Looks interesting - I imagine there’s lot of uses for this. I currently use ngrok to tunnel from 443 to a local server, which is good way to test fediverse apps, but I wouldn’t be able to use bore for that (because it only assigns random public ports above 1024, and doesn’t deal with the SSL end of things)
See https://github.com/anderspitman/awesome-tunneling for a list of many similar things. A few of them automatically setup letsencrypt certs for unique subdomains so you can have end-to-end HTTPS.
If you are good with all of this stuff, can you tell me if usijg bore relays traffic or creates some kind of direct (P2P?) connection between devices?
I have a device without public IP, AFAIK behind NAT, and a server. If I use bore to open a port through my server and host a game, and my friends connect to me via IP, will we have big ping (as in, do packets travel to the server first, then to me) or low ping (as in, do packets travel straight to me)?
In other words, is bore good to play with friends when games use a method if connection via IP when you have a server with public IP, but host a game on your local device without public IP?
We are currently using yggdrasil for this and connect via «local» IPv6.
I have a device without public IP, AFAIK behind NAT, and a server. If I use bore to open a port through my server and host a game, and my friends connect to me via IP, will we have big ping (as in, do packets travel to the server first, then to me) or low ping (as in, do packets travel straight to me)?
No, you will have “big ping”. bore (and everything on that page i linked) is strictly for tunneling which means all packets are going through the tunnel server.
Instead of tunneling, you can try various forms of hole punching for NAT traversal which, depending on the NAT implementation, will work sometimes to have a direct connection between users. You can use something like tailscale (and if you want to run your own server, headscale) which will try its best to punch a hole for a p2p connection and will only fall back to relaying through a server if absolutely necessary.
I do have wireguard on my server as well, I guess it’s similar to what tailscale does?
Too bad my friends from Russia can’t connect to me, it might be because we are doing something wrong, but most likely wiregueard is somehow (DPI?) blocked in Russia.
I can connect to my own wireguard, it routes all my traffic and I can access any blocked sites, as well as access other people via «local» IPs over wireguard. I think this uses NAT traversal and we exchange data directly over wireguard. But somehow some friens are not able to use that.
Do you know if Yggdrasil does something similar and if we exchange data directly when playing over Yggdrasil virtual IPv6 network?
I do have wireguard on my server as well, I guess it’s similar to what tailscale does?

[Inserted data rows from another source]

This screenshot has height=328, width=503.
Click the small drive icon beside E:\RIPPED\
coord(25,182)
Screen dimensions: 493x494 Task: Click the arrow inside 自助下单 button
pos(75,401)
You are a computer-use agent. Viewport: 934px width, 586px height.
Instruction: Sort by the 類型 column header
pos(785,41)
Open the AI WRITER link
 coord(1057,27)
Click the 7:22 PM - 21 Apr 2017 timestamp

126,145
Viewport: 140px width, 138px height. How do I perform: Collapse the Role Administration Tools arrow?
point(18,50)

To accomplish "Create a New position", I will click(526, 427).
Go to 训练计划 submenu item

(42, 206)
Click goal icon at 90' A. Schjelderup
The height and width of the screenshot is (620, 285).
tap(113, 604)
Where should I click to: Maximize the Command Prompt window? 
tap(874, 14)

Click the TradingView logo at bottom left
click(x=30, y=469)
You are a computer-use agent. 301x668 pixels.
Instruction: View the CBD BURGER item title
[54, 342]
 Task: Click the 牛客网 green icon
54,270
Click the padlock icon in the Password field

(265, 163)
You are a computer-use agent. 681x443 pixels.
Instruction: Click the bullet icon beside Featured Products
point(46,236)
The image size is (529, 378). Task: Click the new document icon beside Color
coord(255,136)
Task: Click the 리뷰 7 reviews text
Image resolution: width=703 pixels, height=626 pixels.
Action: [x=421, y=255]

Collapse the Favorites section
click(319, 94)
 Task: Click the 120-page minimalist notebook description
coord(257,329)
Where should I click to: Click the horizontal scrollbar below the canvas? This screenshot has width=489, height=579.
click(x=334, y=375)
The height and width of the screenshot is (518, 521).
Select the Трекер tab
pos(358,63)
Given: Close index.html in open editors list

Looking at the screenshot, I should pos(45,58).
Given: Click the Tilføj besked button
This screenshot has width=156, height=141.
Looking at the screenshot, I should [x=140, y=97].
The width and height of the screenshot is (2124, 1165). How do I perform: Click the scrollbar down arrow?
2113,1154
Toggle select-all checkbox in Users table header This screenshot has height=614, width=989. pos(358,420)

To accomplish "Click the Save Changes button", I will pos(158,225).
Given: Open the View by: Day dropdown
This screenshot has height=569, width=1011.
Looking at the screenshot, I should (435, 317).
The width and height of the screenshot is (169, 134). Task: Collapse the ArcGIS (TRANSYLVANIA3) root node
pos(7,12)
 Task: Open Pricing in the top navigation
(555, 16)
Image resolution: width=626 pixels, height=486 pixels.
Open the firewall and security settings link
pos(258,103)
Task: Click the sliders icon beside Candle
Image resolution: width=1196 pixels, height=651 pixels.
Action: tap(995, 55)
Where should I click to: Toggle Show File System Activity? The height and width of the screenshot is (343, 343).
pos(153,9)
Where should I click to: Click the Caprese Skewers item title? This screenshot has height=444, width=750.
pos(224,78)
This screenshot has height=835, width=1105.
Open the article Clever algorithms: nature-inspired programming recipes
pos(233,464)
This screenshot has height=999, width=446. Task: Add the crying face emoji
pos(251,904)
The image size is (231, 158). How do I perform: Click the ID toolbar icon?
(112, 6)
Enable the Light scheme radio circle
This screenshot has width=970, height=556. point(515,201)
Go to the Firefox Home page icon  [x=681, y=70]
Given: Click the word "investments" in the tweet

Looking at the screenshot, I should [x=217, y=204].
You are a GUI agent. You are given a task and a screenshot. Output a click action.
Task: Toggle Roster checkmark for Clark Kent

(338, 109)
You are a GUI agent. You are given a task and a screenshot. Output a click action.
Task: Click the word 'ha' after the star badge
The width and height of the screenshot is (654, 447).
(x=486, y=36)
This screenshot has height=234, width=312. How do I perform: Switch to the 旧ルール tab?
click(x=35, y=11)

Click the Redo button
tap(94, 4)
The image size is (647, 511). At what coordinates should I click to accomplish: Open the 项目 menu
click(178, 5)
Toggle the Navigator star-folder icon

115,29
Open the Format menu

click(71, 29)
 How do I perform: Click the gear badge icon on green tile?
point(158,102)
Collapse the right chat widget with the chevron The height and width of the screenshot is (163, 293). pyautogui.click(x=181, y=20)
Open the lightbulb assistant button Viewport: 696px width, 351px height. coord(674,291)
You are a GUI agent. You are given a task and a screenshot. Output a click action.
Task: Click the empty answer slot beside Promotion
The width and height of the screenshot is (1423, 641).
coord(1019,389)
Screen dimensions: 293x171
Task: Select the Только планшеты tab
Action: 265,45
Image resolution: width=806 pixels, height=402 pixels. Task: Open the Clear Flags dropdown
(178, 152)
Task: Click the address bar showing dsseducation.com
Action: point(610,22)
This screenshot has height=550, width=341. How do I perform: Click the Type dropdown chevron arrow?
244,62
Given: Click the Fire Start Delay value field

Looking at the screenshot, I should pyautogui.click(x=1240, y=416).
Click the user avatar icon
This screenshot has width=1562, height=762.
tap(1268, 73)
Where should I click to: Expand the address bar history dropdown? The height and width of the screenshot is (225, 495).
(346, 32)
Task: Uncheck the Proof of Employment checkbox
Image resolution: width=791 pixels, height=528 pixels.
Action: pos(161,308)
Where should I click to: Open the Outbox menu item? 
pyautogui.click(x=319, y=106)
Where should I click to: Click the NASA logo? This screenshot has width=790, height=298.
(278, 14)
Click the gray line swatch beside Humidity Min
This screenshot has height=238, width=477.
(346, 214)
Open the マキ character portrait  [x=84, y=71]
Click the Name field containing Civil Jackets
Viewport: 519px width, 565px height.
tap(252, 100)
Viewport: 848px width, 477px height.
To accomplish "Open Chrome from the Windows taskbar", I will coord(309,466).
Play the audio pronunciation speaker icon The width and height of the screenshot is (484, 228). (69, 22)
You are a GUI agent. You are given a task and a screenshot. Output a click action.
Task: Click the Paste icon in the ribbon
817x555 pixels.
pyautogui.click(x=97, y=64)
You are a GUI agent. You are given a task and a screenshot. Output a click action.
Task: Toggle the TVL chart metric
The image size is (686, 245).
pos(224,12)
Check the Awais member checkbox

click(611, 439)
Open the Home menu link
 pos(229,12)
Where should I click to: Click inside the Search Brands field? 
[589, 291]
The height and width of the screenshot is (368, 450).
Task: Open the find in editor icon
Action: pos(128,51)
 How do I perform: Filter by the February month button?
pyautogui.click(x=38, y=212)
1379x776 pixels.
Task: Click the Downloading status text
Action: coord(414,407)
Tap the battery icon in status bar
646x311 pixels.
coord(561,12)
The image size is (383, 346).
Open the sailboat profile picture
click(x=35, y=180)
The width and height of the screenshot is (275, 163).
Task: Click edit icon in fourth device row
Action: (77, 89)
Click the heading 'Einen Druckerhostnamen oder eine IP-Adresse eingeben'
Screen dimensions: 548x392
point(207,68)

Tailscale uses wireguard but adds a coordination server to manage peers and facilitate NAT traversal (directly when possible, and via a intermediary server when it isn’t).
If your NAT gateway isn’t rewriting source port numbers it is sometimes possible to make wireguard punch through NAT on its own if both peers configure endpoints for eachother and turn on keepalives.
Do you know if Yggdrasil does something similar and if we exchange data directly when playing over Yggdrasil virtual IPv6 network?
From this FAQ it sounds like yggdrasil does not attempt to do any kind of NAT traversal so two hosts can only be peers if at least one of them has an open port. I don’t know much about yggdrasil but from this FAQ answer it sounds like it runs over TCP (so using TCP applications means two layers of TCP) which is not going to be conducive to a good gaming experience.
Oh, I have found pwnat before, but it’s not available for windows, also most people say that it doesn’t work anymore because most routers patched the behavior that made it work IIRC.
What’s the easy way to know if two peers are directly connected without measuring ping time and guessing?
Looks interesting - I imagine there’s lot of uses for this. I currently use ngrok to tunnel from 443 to a local server, which is good way to test fediverse apps, but I wouldn’t be able to use bore for that (because it only assigns random public ports above 1024, and doesn’t deal with the SSL end of things)
See https://github.com/anderspitman/awesome-tunneling for a list of many similar things. A few of them automatically setup letsencrypt certs for unique subdomains so you can have end-to-end HTTPS.
If you are good with all of this stuff, can you tell me if usijg bore relays traffic or creates some kind of direct (P2P?) connection between devices?
I have a device without public IP, AFAIK behind NAT, and a server. If I use bore to open a port through my server and host a game, and my friends connect to me via IP, will we have big ping (as in, do packets travel to the server first, then to me) or low ping (as in, do packets travel straight to me)?
In other words, is bore good to play with friends when games use a method if connection via IP when you have a server with public IP, but host a game on your local device without public IP?
We are currently using yggdrasil for this and connect via «local» IPv6.
No, you will have “big ping”. bore (and everything on that page i linked) is strictly for tunneling which means all packets are going through the tunnel server.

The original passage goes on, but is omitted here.